In studies and clinical practice, the importance of incorporating non-pharmacologic interventions in the management of insomnia in the hospital setting has been recognized. 4 Interestingly, our study found that patients who were treated with trazodone were less likely to have documentation of non-pharmacologic interventions compared to those treated with melatonin. At our institution there is no standard non-pharmacologic intervention and is up to the discretion of the provider. This impacted the use and documentation of nonpharmacologic options in our study. In addition to nonpharmacologic interventions, studies evaluating insomnia and delirium in the hospital setting have evaluated the contribution and adverse effects that benzodiazepines display in those conditions. 7 When evaluating the administration of an additional sleep aid, it was found that 5 (55.6%) patients in the trazodone group received a benzodiazepine as their additional sleep aid compared to 6 patients (22.6%) in the melatonin group (P = .11). While the difference is not statistically different, like the primary outcome, it should be noted that the results trended toward a numerical difference and further studies may be warranted to find a true difference.

This study was strengthened by its consideration of potential confounding variables such as administration of medications that may cause insomnia, hospital unit admitted to, and nonpharmacologic interventions, none of which were statistically significant between the 2 treatment groups. This study also evaluated adverse effects and potentially unfavorable outcomes in addition to the primary outcome that allows prescribers to assess both efficacy and safety of these agents. Rates of adverse effects and the prescribing of a new sleep aid at discharge were similar between the 2 groups, however evaluation of these outcomes may also be limited by the sample size and the potential lack of documentation of adverse drug reactions based on the retrospective nature of this study, therefore a true difference between them may not have been appropriately identified.

This study was limited by its retrospective nature which provides opportunity for data collection error and missing information due to lack of documentation. One area that this may have impacted the inclusion or exclusion of a patient from the study was the accuracy of the admission medication reconciliation. As previously mentioned, our outcomes should be considered exploratory as the results of the outcomes were limited by the sample size and may not have met power to detect. A total of 132 patients were included in the melatonin group and 26 patients in the trazodone group, however other sleep aid agents such as ramelteon and zolpidem were not able to be assessed within this study due to a limited number of patients meeting study eligibility for either of those agents.

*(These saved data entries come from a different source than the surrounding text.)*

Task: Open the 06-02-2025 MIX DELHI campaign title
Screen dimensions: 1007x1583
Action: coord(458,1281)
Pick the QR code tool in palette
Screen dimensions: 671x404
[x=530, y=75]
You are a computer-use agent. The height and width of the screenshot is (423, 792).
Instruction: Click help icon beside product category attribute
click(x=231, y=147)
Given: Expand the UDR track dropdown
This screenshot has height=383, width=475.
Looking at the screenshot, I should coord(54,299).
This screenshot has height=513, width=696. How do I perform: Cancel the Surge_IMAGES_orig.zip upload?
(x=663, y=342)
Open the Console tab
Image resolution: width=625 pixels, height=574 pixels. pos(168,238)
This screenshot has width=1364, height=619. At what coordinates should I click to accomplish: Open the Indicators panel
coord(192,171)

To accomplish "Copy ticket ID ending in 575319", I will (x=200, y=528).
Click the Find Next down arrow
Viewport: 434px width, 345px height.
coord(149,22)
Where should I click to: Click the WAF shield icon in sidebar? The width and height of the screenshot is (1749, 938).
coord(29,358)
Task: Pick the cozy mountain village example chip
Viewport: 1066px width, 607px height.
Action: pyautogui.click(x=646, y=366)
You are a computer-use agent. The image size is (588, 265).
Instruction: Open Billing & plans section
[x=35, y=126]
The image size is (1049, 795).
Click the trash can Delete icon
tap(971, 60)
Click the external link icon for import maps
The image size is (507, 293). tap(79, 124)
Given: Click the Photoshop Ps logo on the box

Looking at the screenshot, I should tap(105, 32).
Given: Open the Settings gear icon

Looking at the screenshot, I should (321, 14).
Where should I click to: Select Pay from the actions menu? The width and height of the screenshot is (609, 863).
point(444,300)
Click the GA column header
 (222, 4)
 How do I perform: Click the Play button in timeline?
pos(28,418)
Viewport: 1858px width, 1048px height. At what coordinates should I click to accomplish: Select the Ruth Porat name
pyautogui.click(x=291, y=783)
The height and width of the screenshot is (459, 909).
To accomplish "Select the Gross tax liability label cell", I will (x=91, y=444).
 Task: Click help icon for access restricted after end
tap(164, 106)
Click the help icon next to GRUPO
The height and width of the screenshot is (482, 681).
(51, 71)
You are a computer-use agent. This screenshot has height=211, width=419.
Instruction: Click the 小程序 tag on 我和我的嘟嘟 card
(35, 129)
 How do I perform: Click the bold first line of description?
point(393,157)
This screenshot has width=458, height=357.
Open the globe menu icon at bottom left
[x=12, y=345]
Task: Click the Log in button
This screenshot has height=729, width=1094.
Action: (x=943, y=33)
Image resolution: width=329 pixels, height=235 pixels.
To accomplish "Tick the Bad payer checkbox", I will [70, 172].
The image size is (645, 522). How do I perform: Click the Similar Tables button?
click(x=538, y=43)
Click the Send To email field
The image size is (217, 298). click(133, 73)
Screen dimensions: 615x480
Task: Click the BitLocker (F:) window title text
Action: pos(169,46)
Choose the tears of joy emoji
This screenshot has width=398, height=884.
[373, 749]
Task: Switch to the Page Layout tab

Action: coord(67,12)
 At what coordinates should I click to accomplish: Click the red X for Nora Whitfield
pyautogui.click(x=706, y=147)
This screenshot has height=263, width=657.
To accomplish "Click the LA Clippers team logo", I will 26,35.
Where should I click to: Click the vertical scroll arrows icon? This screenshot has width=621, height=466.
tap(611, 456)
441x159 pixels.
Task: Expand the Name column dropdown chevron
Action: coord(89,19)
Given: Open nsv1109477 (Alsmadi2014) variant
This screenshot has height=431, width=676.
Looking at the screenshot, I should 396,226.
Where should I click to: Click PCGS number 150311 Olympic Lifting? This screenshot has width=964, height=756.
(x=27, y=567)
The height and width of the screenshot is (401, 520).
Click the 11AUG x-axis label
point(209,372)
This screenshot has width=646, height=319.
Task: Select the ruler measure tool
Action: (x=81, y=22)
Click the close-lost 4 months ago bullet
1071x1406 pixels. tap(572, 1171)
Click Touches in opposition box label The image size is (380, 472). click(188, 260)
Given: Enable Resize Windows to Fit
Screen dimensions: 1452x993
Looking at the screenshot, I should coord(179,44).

The majority of the patients included in this study were white with an average age of 68.9 years, and therefore may limit the external validity of our findings. When evaluating the administration of sleep aids, as-needed doses that were administered prior to the initiation of a scheduled sleep aid were not included in this study and therefore may have led to an inadequate evaluation of the total number of sleep aid doses.

Conclusion

A variety of factors can contribute to the optimal management of new-onset insomnia in hospitalized adult patients. While there was no statistically significant difference between the 2 treatment groups in terms of the primary outcome, this study suggests that melatonin may have a more favorable treatment outcome than trazodone based on the need for an additional sleep aid. Further research is needed to assess the true efficacy of melatonin and trazodone as well as comparing the 2 agents to other sleep aid agents available. In regards to other aspects of treatment optimization, there was no difference found in the rates of adverse events, however patients treated with trazodone were less likely to have documentation of nonpharmacologic treatment interventions. Similar to efficacy outcomes, a larger study is warranted to determine the true difference in safety between the 2 agents.

Footnotes

The author(s) declared no potential conflicts of interest with respect to the research, authorship, and/or publication of this article.

Funding: The author(s) received no financial support for the research, authorship, and/or publication of this article.